Ḵanjar Beg used the pen name Ḵanjar in his poetry, a collection of which, entitled Diwān-e Ḵanjar, has been preserved in the Bodleian Library, University of Oxford (Sachau and Ethé, I, col. 655a, no. 1032). It is a collection of lyrical poem in different modes of Persian poetry, including odes azal), fragments (qeṭʿa), stanzaic poems (tarkib-band, tarjiʿ-band), quatrains (robāʿi), and maṯnawi (poems in doublets). Edward Sachau and Hermann Ethé (ibid.) note a reference in the Safina-ye Ḵᵛošgu to the abovementioned maṯnawi, Naṣāʾeḥ ba Pādšāh Akbar. It was originally composed of one hundred fifty couplets, but now only fifty-three couplets copied by Badāʾuni have been preserved. The remaining ninety-seven couplets are out of the reach of historical documentation.  It is a poetical text of advice and admonitions to Akbar on the art of government in general to make Akbar aware of what was happening behind his back with his subjects (e.g., Badāʾuni, tr.

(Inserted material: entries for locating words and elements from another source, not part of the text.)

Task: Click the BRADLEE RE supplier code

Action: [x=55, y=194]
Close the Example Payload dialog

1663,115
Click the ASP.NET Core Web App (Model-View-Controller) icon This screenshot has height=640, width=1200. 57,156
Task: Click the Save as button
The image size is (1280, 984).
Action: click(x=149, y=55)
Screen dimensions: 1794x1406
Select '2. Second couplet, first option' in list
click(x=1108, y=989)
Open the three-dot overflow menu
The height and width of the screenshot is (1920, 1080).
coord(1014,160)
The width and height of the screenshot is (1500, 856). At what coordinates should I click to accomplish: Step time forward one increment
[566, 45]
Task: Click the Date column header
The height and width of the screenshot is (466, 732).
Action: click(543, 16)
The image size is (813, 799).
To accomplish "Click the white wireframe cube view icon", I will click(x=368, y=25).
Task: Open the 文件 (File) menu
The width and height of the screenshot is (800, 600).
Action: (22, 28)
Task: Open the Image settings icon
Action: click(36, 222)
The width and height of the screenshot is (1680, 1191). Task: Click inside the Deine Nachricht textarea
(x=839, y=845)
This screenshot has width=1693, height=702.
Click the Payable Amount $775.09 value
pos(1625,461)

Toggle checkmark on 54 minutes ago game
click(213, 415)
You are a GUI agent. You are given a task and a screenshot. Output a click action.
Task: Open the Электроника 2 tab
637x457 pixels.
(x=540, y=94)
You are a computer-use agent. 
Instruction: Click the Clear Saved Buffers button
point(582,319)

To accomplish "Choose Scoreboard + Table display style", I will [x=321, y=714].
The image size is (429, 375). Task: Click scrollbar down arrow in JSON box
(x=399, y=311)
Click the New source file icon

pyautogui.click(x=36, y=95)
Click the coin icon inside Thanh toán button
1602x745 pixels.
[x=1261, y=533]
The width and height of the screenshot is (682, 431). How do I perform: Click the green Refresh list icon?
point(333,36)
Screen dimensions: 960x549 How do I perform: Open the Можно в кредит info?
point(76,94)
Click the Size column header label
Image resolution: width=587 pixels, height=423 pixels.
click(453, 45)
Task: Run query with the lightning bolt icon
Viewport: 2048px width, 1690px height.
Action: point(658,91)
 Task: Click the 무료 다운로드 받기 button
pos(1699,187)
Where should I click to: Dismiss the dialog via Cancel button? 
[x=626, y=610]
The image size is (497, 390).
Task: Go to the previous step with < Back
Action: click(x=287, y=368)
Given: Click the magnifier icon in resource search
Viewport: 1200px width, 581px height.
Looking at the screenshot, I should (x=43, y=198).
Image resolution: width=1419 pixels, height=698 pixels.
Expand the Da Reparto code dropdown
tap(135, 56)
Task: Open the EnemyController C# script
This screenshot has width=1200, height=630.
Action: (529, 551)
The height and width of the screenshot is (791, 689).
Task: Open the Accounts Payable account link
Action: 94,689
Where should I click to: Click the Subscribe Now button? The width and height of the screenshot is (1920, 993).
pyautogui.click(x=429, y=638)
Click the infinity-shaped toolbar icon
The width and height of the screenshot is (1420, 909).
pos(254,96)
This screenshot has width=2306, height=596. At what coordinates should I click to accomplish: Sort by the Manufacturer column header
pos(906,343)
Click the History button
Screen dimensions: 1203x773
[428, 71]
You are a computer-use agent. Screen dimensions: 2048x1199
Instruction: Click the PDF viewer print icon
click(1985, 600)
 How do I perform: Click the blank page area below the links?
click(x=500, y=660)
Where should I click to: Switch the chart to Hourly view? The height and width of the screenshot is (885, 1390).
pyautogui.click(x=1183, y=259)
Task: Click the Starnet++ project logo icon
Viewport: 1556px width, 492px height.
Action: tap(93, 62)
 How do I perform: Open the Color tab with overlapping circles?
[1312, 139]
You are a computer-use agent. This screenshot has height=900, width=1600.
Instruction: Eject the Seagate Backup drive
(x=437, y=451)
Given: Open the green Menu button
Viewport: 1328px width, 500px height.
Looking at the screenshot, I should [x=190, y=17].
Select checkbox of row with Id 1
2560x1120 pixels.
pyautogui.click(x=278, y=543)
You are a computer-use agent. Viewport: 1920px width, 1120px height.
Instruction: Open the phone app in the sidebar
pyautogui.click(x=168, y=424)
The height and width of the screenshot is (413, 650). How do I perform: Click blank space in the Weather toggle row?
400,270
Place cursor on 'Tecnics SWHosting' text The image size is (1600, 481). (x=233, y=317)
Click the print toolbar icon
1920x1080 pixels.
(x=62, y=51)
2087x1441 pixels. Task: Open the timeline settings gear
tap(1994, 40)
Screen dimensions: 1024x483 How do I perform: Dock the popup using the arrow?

Haig, pp. 311 ff.). 

The exact date of the composition is not known. A thorough historical analysis, however, reveals that it was composed in the early years of Akbar’s reign or during the period of Bayram Khan’s regency (1556-60), particularly its second phase, after the second Battle of Panipat in November 1556, in which Hemu was mortally wounded. This phase starts with the arrival of royal ladies to India from Kabul (April 1557). The regent had complete control over state apparatus during this phase (Šafiq, p. 91; Khan, p. 22). A particularly noteworthy point concerning this poem is that it was read out before Akbar by the poet himself. According to Badāʾuni, Akbar honored the poet with various gifts once the poem had been recited (Badāʾuni, p. 226; tr. Haig, p. 314; Šafiq, p. 91; Raḥmān, I, p. 434).


Sayyed Ṣabāḥ-al-Din ʿAbd-al-Raḥmān, Bazm-e timuriya I Azamgarh, 2011. 

Ḵˇāja Neẓām-al-Din Aḥmad, Ṭabaqāt-e akbari, ed. Brajendranath De, 3 vols., Calcutta, 1927-40.

Abu’l-Fażl ʿAllāmi, Akbar-nāma, eds . Āqā Aḥmad-ʿAli and Mawlawi ʿAbd-al-Raḥim, 3 vols., Calcutta, 1876-1877; tr. Henry Beveridge, as The Akbar nama, 3 vols., Calcutta, 2000. 

ʿAbd-al-Qāder Badāʾuni, Montaḵab al-tawārīḵ, eds . Monši Aḥmad-ʿAli and William Nassau Lees, 3 vols., Calcutta, 1865-69; tr. George S. A. Ranking, (vol. I, 1898), William Henry Lowe (vol. II, 1884), and Wolseley Haig (vol. III, 1925), as Muntakhabu-’t-tawārīkh ; repr., Patna, 1960. 

Iqtidar Alam Khan “The Mughal Court Politics during Bairam Khan’s Regency,” in Khaliq Ahmad Nizami, ed., Medieval India: A Miscellany I, Bombay, 1969, pp. 21-38. 

Saʿid Nafisi, Tāriḵ-e naẓm o naṯr dar Irān wa dar zabān-e fārsi, 2 vols., Tehran, 1965, I, p. 545. 

Eduard Sachau and Hermann Ethé, Catalogue of Persian, Turkish, Hindûstânî, and Pushtû Manuscripts in the Bodleian Library I, Oxford, 1889; II, 1930.

Lačhami Narāyan Šafiq, Šām-e ḡaribān: Taḏkera-ye šoʿarā-ye fārsi ke az Irān ba Hend āmada budand, ed. Moḥammad Akbar-al-Din Ṣeddiqi, New Delhi, 1977.